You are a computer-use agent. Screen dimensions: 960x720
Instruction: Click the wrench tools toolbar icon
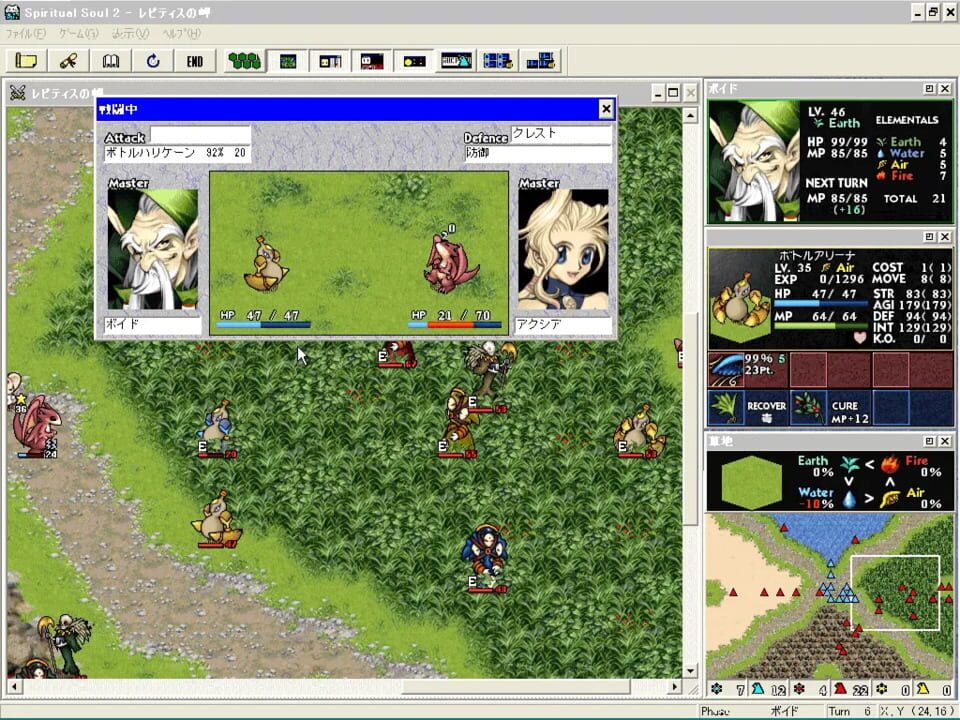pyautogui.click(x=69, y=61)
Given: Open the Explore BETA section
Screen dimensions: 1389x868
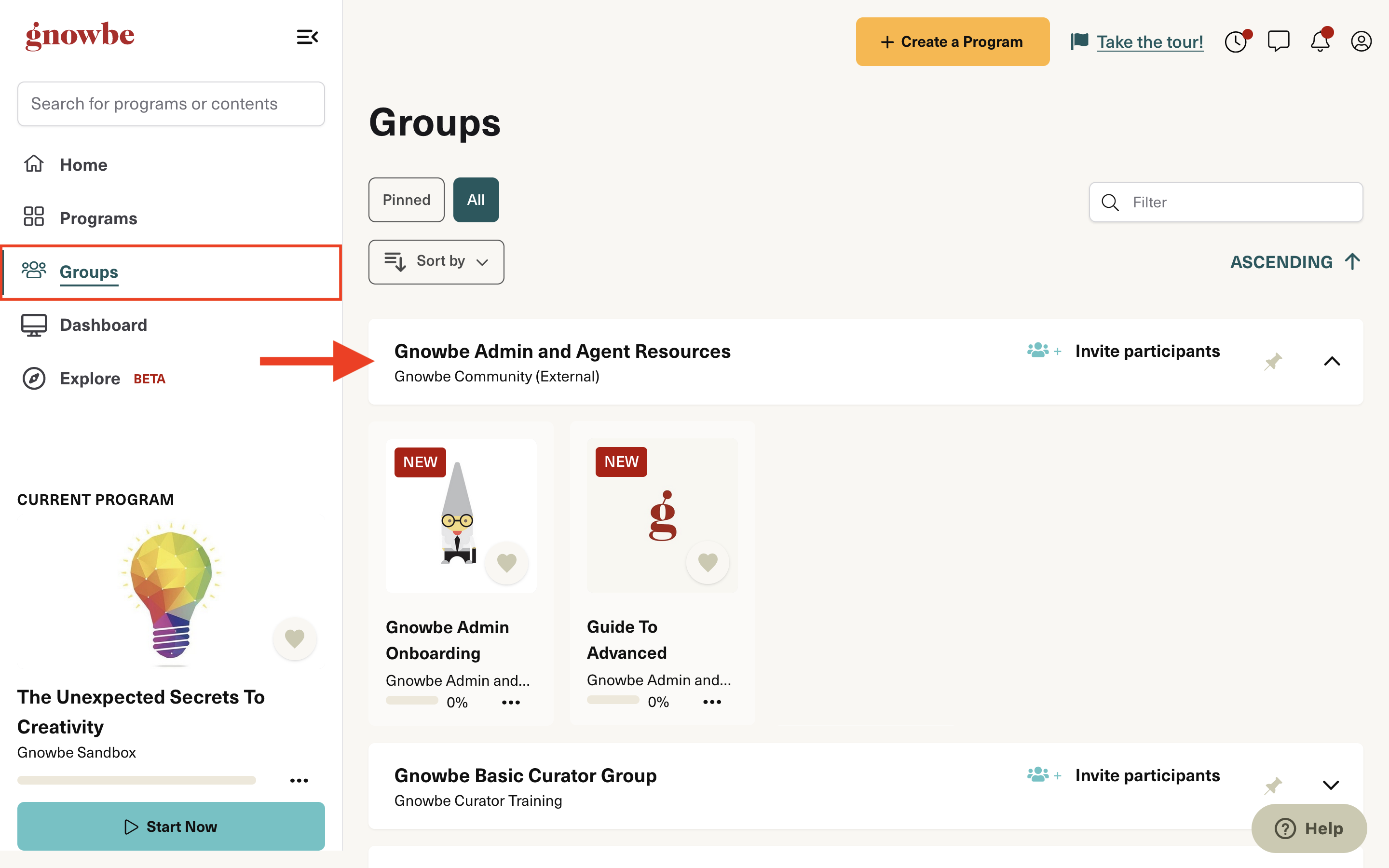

•••

What is needed
Rewrite the lines of the records above as a numbered list, skipping blank lines and leaving out the pictures.

Complete output
1. You are a computer-use agent. Screen dimensions: 960x720
2. Instruction: Click the wrench tools toolbar icon
3. pyautogui.click(x=69, y=61)
4. Given: Open the Explore BETA section
5. Screen dimensions: 1389x868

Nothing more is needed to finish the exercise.